TEXT SEGMENT:
Undertow - Karl Edward Wagner:
Karl Edward Wager, is one of the most overlooked fantasy/horror author of the 20th century. This man is talented, and his most well known literary character Kane, happens to share the same origin as the Biblical Cain, mankind's first murderer. The Kane stories became really popular in the 1970-80s, when three of Wagner's Kane novels were published, with cover arts done by Frank Frazetta. Kane is definitely one of the most memorable characters in fantasy literature. The stories of Kane are interesting, because more than often, Kane is actually a villain rather than a hero (he is not even an anti-hero). I suspect that Wagner's Kane stories is probably not everyone's cup of tea, because in the stories, the protagonist is often the villain, and the stories are, very, very dark. However, in this book is a short story about Kane, titled Undertow. In my opinion, this is probably the best story in this anthology. The story started off as a traditional sword and sorcery yarn, then it branched off and contains such a twist at the end that is completely unexpected. If you are interested in Wagner's Kane stories, you can get the two volume set, the first book is called "gods in darkness", the second volume is called "The midnight sun - the complete stories of Kane".

WHAT YOU WILL DO:
Answer these questions using the Undertow text above.
1. Who did the cover art for the Kane novels published in the 1970-80s?
2. What is the title of the Kane short story that the text calls probably the best in the anthology?
3. What is the second volume of the two-volume set called?

RECORD EXTRACTS:
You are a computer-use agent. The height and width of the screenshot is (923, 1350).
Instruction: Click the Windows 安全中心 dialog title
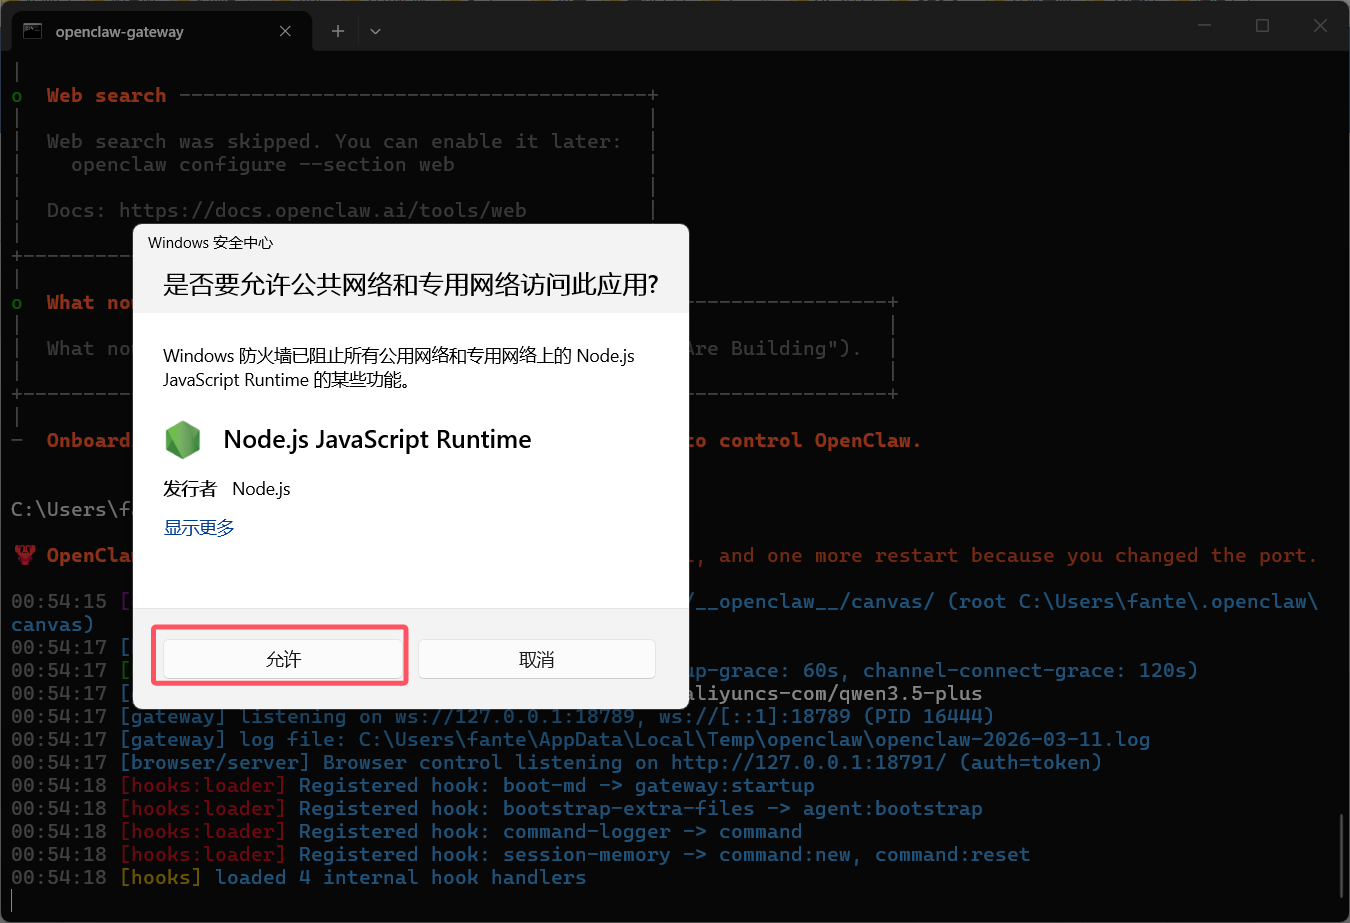pyautogui.click(x=210, y=242)
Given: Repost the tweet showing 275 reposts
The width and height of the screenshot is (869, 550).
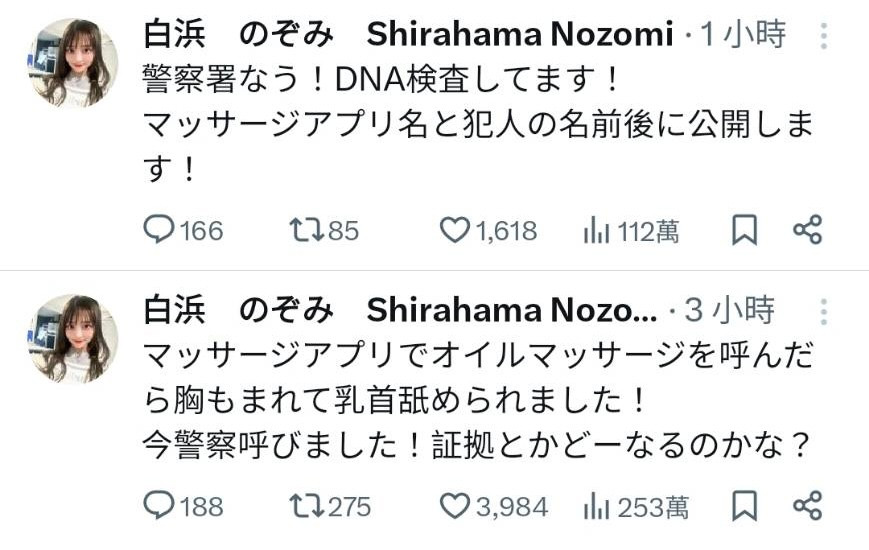Looking at the screenshot, I should pos(303,506).
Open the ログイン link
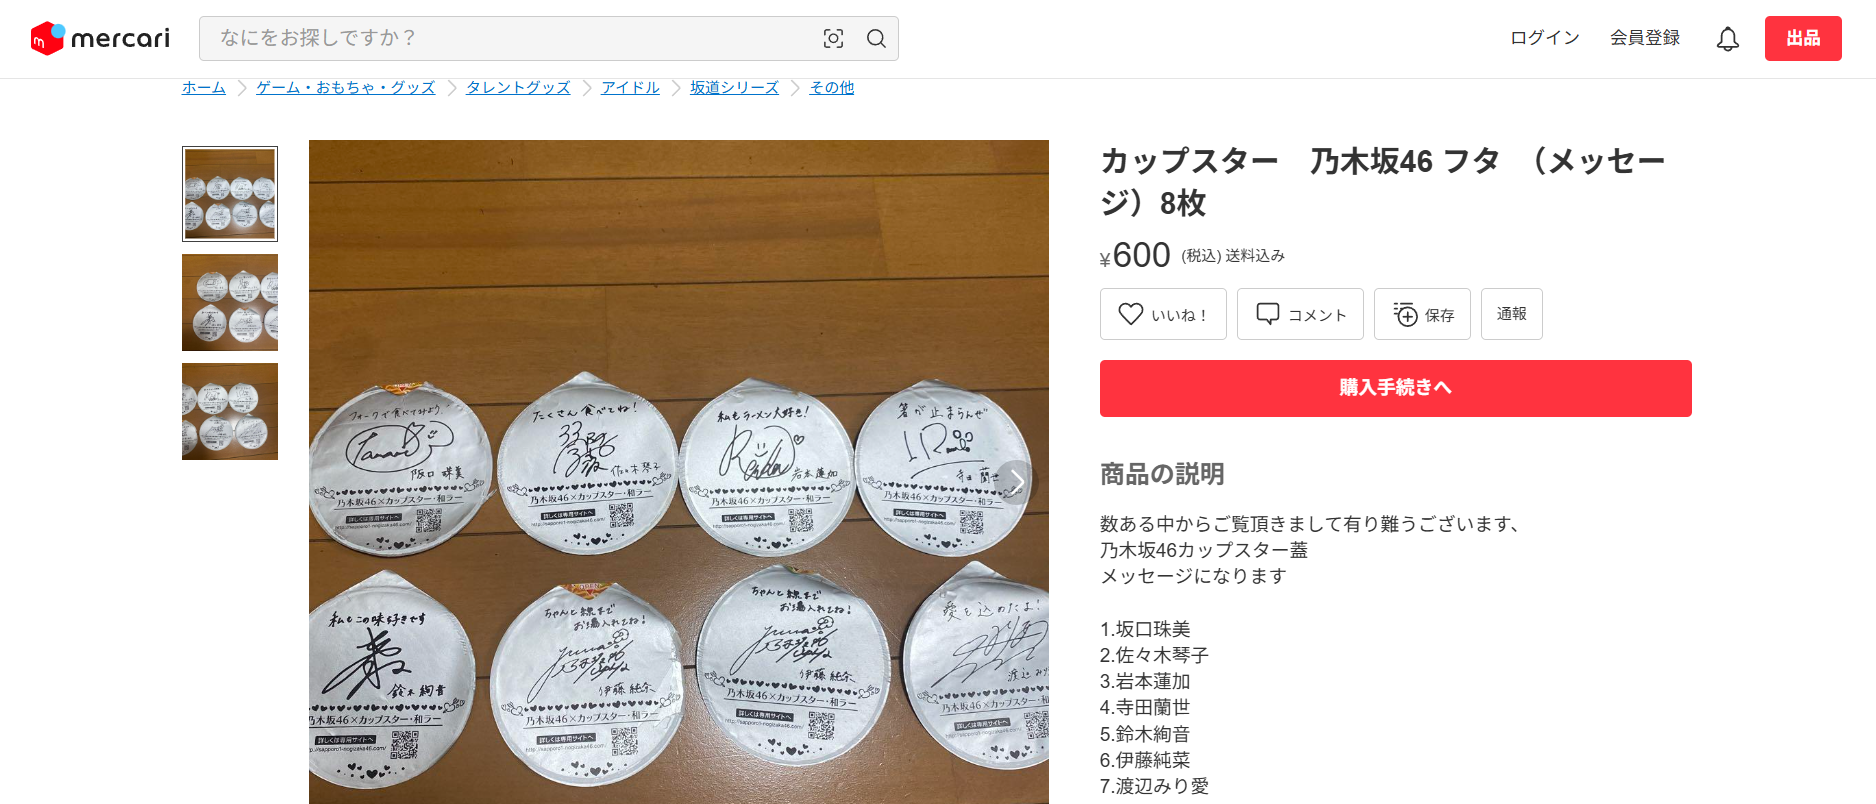Viewport: 1876px width, 804px height. pyautogui.click(x=1545, y=38)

ANSWER TO THIS PROBLEM:
1. Frank Frazetta.
2. Undertow.
3. "The midnight sun - the complete stories of Kane".